- **What is expected**
Below is a listing. Set down exactly the lines from the one containing "Image resolution: width=161" through the one containing "This screenshot has height=739, width=453.", both ends included, and leave out the rest.

- **The data**
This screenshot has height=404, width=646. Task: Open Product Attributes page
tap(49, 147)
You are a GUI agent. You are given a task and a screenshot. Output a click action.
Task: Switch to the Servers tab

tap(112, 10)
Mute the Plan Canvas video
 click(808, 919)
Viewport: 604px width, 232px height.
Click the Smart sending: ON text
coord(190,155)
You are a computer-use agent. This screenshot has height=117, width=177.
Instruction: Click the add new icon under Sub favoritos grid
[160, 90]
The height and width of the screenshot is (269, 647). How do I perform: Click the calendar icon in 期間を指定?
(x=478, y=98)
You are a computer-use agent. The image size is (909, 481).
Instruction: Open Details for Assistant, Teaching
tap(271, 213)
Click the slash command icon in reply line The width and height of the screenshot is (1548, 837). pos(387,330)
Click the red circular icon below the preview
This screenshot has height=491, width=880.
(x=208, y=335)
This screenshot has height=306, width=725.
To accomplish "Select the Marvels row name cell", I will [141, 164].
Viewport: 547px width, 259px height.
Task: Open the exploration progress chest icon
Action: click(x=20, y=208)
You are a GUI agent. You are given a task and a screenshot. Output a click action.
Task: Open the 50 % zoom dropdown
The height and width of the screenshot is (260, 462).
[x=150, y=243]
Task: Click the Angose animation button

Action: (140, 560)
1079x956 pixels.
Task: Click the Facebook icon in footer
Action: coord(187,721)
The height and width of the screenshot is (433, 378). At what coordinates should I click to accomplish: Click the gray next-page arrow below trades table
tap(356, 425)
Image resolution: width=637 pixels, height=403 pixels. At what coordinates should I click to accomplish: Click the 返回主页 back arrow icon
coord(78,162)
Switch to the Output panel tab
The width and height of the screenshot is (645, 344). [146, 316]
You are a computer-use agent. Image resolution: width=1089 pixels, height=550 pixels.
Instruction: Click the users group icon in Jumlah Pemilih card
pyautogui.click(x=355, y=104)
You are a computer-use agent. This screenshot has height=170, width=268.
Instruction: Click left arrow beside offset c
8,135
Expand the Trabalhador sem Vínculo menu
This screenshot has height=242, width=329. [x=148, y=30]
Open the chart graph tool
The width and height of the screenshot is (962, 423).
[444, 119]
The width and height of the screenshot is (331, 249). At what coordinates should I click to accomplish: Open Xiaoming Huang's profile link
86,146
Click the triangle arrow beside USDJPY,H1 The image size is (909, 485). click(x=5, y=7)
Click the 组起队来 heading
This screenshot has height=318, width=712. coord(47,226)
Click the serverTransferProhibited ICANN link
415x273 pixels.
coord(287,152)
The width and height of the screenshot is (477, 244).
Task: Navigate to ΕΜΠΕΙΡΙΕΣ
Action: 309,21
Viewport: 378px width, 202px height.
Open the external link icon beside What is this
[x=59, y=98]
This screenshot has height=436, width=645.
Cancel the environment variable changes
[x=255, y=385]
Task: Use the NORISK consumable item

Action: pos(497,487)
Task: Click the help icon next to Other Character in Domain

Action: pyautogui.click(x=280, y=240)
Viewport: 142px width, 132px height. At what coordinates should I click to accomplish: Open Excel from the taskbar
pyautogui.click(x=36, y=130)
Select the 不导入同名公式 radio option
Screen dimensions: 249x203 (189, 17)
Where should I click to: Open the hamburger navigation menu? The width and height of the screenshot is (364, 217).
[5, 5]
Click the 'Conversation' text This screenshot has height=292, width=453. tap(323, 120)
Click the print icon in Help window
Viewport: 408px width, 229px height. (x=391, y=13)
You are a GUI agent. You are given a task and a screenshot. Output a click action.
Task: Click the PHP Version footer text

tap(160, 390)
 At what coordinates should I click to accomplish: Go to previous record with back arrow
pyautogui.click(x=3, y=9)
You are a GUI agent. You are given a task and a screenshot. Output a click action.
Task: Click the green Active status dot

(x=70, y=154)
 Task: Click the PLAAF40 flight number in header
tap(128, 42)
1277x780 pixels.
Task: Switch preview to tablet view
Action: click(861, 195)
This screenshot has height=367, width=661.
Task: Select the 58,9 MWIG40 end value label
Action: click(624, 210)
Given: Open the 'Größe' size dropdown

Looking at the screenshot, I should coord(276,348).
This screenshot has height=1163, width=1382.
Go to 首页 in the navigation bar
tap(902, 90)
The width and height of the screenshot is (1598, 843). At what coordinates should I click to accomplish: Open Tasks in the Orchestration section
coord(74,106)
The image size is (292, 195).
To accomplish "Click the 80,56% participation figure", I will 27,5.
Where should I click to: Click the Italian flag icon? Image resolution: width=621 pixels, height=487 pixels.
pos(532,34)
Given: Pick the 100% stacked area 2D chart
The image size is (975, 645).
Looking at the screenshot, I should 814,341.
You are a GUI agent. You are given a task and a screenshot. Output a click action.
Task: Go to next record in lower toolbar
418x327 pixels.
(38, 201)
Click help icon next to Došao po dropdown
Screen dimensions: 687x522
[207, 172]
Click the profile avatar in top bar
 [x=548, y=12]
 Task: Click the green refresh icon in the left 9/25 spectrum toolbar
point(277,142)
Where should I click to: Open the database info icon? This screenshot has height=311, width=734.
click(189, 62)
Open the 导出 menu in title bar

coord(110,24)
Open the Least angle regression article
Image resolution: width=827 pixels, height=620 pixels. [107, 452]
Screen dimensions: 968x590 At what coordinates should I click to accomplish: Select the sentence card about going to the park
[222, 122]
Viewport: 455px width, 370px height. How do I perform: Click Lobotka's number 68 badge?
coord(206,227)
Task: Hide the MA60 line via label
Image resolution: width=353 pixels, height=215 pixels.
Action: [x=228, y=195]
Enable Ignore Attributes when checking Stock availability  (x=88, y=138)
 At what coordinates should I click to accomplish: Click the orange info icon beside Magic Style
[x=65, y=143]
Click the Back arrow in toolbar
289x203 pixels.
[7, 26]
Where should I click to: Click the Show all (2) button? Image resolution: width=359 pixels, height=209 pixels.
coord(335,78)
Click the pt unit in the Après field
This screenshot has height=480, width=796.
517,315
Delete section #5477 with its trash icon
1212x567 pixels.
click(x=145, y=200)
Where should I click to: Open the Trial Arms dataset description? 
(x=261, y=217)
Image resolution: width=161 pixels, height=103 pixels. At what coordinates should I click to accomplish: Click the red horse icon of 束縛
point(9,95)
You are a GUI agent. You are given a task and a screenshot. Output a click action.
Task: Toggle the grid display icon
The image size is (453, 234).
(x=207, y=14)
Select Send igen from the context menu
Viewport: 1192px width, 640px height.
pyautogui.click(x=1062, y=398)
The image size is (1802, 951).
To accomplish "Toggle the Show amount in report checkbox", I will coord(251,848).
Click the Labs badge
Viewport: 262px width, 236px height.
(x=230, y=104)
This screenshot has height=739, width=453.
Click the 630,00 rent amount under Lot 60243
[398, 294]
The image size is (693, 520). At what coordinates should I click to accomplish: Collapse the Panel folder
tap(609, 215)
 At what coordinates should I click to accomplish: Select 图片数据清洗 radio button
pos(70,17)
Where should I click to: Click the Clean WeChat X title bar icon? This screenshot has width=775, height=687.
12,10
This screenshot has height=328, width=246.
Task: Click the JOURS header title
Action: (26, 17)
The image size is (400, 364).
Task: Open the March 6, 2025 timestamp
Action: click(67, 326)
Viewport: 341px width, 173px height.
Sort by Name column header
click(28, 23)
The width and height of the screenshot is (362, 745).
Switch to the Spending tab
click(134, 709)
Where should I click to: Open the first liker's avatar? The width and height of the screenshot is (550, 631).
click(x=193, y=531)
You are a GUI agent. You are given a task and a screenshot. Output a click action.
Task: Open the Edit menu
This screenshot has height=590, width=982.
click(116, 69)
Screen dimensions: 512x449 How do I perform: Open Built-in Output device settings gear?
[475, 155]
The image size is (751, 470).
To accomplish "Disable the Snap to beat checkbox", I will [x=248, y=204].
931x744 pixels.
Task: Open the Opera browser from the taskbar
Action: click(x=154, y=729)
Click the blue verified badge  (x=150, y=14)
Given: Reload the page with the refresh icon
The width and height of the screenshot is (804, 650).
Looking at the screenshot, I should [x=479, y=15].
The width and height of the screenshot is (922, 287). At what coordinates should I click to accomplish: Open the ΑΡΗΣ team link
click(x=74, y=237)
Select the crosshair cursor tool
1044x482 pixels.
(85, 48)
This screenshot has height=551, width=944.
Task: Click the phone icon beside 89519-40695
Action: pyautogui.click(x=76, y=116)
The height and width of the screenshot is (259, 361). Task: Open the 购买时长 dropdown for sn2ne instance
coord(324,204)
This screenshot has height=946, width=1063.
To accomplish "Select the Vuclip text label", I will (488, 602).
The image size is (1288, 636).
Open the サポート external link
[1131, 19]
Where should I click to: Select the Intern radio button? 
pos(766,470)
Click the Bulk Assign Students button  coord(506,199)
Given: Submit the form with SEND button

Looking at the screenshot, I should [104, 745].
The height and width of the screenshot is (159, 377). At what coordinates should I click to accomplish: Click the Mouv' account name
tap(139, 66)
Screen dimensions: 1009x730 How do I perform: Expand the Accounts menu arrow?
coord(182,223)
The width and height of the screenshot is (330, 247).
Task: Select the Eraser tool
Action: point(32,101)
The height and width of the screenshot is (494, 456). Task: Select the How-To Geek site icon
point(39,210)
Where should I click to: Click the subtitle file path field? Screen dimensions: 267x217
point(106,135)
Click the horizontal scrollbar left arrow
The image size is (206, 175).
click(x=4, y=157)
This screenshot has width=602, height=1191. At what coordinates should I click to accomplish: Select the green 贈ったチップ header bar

- **Reply**
Image resolution: width=161 pixels, height=103 pixels. At what coordinates should I click to accomplish: Click the red horse icon of 束縛
point(9,95)
You are a GUI agent. You are given a task and a screenshot. Output a click action.
Task: Toggle the grid display icon
The image size is (453, 234).
(x=207, y=14)
Select Send igen from the context menu
Viewport: 1192px width, 640px height.
pyautogui.click(x=1062, y=398)
The image size is (1802, 951).
To accomplish "Toggle the Show amount in report checkbox", I will coord(251,848).
Click the Labs badge
Viewport: 262px width, 236px height.
(x=230, y=104)
This screenshot has height=739, width=453.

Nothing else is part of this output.